El cielo era una deslumbrante mezcla de violeta, naranja y
celeste. El sol se ponía al frente en el horizonte. No había más sonido que el
del viento y los neumáticos sobre la interminable carretera desierta. El tiempo
pasaba lentamente mientras el cielo iba oscureciéndose sin prisa. Era una
cálida tardecita de finales de primavera. Él soltó un suspiro, dejando ir toda
la nicotina contenida en sus pulmones del cigarrillo entre sus dedos. Sus ojos
se perdieron en el baile del humo que se fundió rápidamente con el aire nocturno
al salir por la ventanilla abierta del auto en movimiento.
Primero fue el sonido estridente de la bocina, luego fueron
las cegadoras luces del camión. A toda velocidad volvió el auto a su carril y
con el corazón acelerado se estacionó a un lado de la desolada carretera. En
algún momento entre observar el humo se había quedado dormido. Había estado
viajado por más de ocho horas, necesitaba descansar, pero también debía llegar
a tiempo a su casa, su familia esperaba por él para comenzar la celebración.

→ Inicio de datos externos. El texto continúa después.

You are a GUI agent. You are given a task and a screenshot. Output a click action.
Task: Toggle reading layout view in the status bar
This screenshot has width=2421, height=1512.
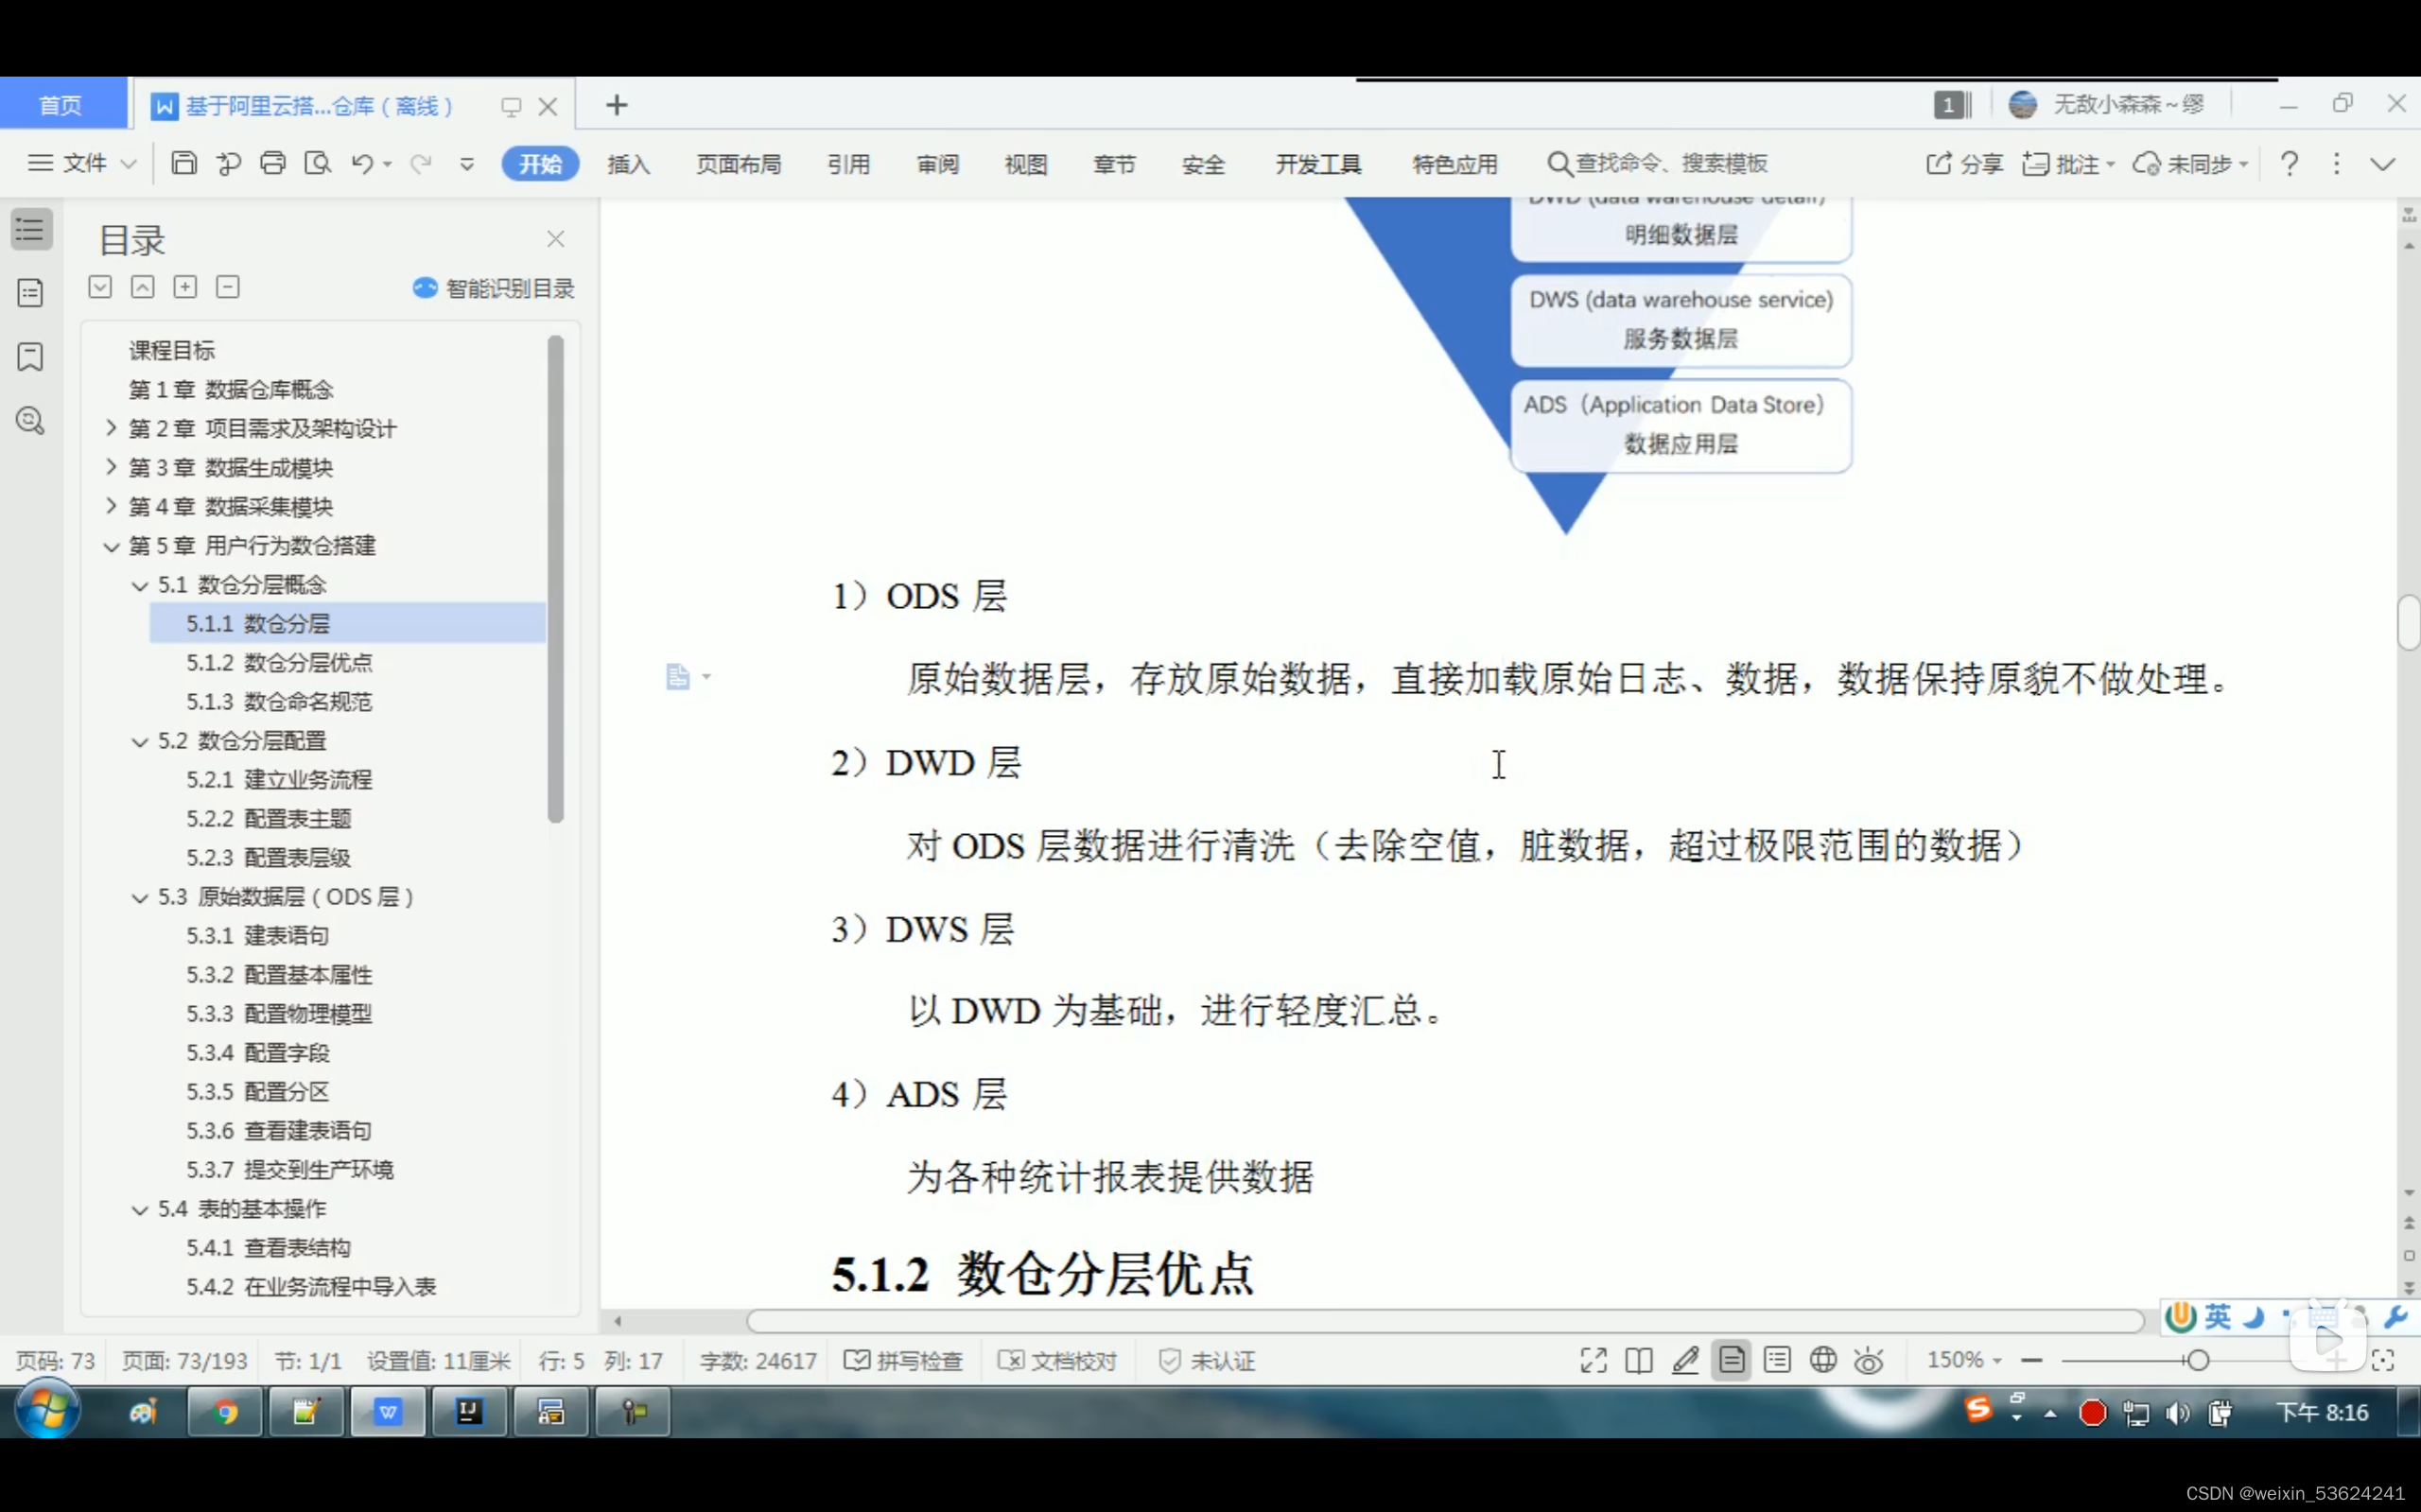[1638, 1360]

Todavía sin aliento y temblando del susto se propuso
descansar en la próxima estación de servicio, al menos una media hora. Una vez logró
calmarse, volvió a poner el automóvil en marcha y retomó su camino. No habría
pasado más de veinte minutos cuando las brillantes luces se reflejaron contra
el cielo que comenzaba a poblarse de estrellas. Un hotel con el letrero de
vacante iluminado. Lo cierto era que estaba agotado, una noche entonces, era
preferible perderse una noche de avanzar que arriesgarse a tener un accidente,
la próxima probablemente no tendría tanta suerte.
Por lo que se metió en la entrada y estacionó el auto en el
pequeño estacionamiento de tierra a un costado del edificio. Parecía antiguo y
algo venido abajo, solo esperaba que eso significara que tenían precio
accesible; odiaba malgastar plata. Con los lentes de sol asegurados en la
cabeza y la campera de cuero sujeta sobre su hombro, se bajó del auto y caminó
despreocupadamente hacia la entrada.
Lo que encontró dentro lo sorprendió tanto que por casi un
minuto no pudo hacer otra cosa más que detenerse y observar el lujo a su
alrededor con ojos como platos y la mandíbula por el piso. Una enorme araña de
cristales colgaba en el medio de la gigantesca recepción, el techo era un
enorme espejo reluciente, los muebles eran de madera oscura tallada a mano y el
piso era de un blanco reluciente. ¿Cómo podía ser así por dentro cuando se veía
tan mal desde afuera? Parecía haber entrado a una realidad alternativa, a otro
mundo.
Carajos, pensó
todavía sorprendido, esto me va a salir
caro.
—Bienvenido al Hotel de Almas Perdidas —saludó la
recepcionista.
Él llevó su atención a aquella hermosa mujer parada a unos
metros de él con una hermosa sonrisa para regalarle. Él se aclaró la garganta
devolviéndole la sonrisa.
—Buenas noches —una pausa mientras se debatía entre si comentar
o no sobre el nombre del establecimiento—. ¿Hotel de Almas Perdidas?
La sonrisa de la recepcionista se ensanchó mientras asentía
una vez.
—Tenemos muchas habitaciones disponibles. ¿Es para uno?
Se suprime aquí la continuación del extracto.